Pour combattre collectivement le racisme, il est essentiel d’en comprendre ses mécanismes et de dénoncer les violences systémiques et les inégalités persistantes.
Comprendre le racisme : un fait culturel et social
En anthropologie, le racisme est analysé comme un phénomène social et historique. Dès la seconde moitié du XXe siècle, les anthropologues ont largement contribué à démontrer que les races humaines n’ont aucune réalité biologique. Dans son ouvrage The Race Question publié en 1950 Ashley Montagu a affirmé notamment que le racisme est une construction sociale et politique. Son travail a contribué à la délégitimation des théories raciales et à la reconnaissance du racisme comme un phénomène social produit par des rapports de pouvoir.

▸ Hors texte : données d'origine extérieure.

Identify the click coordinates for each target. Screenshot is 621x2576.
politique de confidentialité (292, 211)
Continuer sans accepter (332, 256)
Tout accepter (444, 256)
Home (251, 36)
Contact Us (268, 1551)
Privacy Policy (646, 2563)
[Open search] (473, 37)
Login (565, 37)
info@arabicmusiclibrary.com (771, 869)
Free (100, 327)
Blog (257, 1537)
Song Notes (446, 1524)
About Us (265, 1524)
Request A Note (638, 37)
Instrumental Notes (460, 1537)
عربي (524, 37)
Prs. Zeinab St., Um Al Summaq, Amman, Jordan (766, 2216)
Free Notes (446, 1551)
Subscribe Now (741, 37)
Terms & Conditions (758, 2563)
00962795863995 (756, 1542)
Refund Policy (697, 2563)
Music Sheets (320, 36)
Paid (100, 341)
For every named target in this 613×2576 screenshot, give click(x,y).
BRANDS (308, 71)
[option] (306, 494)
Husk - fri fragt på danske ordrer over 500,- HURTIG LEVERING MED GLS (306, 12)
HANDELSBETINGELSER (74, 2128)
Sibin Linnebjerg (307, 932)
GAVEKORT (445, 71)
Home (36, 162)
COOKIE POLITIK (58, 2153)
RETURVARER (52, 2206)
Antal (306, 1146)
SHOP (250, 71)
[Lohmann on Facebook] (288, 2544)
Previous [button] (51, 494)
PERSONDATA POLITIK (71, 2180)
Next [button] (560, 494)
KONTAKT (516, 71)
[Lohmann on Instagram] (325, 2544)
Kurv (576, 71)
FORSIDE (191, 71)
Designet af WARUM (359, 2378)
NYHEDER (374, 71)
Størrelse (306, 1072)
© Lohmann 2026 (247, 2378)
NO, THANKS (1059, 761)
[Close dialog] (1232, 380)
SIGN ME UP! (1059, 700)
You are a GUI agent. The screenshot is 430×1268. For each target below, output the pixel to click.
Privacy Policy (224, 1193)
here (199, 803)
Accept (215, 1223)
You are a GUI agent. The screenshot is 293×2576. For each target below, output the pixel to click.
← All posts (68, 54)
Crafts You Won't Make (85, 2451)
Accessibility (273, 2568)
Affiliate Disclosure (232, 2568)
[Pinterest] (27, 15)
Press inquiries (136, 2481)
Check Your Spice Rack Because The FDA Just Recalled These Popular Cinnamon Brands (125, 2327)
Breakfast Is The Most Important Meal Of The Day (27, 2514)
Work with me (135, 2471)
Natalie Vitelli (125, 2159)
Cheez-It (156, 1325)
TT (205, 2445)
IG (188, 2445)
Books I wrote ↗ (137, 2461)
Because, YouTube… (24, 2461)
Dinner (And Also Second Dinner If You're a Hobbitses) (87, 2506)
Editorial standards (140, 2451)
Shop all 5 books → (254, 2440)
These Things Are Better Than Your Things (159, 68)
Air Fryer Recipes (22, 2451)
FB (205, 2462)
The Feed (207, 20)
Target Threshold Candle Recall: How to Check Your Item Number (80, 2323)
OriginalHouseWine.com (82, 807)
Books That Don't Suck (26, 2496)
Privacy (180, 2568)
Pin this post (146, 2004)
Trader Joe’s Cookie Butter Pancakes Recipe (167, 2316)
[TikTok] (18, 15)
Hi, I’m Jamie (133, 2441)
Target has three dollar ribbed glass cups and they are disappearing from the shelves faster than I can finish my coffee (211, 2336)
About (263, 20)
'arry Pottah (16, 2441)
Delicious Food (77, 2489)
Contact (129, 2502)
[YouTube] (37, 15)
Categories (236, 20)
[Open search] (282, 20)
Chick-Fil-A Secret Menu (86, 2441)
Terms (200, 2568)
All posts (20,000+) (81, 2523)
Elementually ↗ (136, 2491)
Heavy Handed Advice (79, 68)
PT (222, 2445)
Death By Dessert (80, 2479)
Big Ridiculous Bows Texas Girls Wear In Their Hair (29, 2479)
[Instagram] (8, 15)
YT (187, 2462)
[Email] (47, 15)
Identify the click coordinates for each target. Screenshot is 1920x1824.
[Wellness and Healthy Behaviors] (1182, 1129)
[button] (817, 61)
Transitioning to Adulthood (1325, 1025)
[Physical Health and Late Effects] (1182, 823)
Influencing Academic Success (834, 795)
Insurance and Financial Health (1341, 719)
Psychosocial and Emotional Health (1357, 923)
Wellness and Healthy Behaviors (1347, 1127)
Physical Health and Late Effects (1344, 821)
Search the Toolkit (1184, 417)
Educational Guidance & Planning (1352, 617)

L’anthropologie culturelle étudie comment les sociétés ont construit et utilisé la notion de “race”pour asseoir des systèmes de pouvoir et de contrôle. Par exemple, dans le contexte de la colonisation, les théories racistes ont servi à justifier l’exploitation des peuples colonisés. En effet, au XIXe siècle, avec l’essor du colonialisme européen, des théories raciales ont émergé pour classer les peuples en “races supérieures” et “races inférieures”. Ces théories pseudo-scientifiques ont été utilisées pour justifier la domination coloniale en prétendant que les colonisateurs apportaient la civilisation aux populations jugées “primitives”.
Le concept de « mission civilisatrice » était central dans les discours coloniaux français et britanniques. Les colonisateurs prétendaient qu’ils avaient la responsabilité morale d’”éduquer” les peuples colonisés.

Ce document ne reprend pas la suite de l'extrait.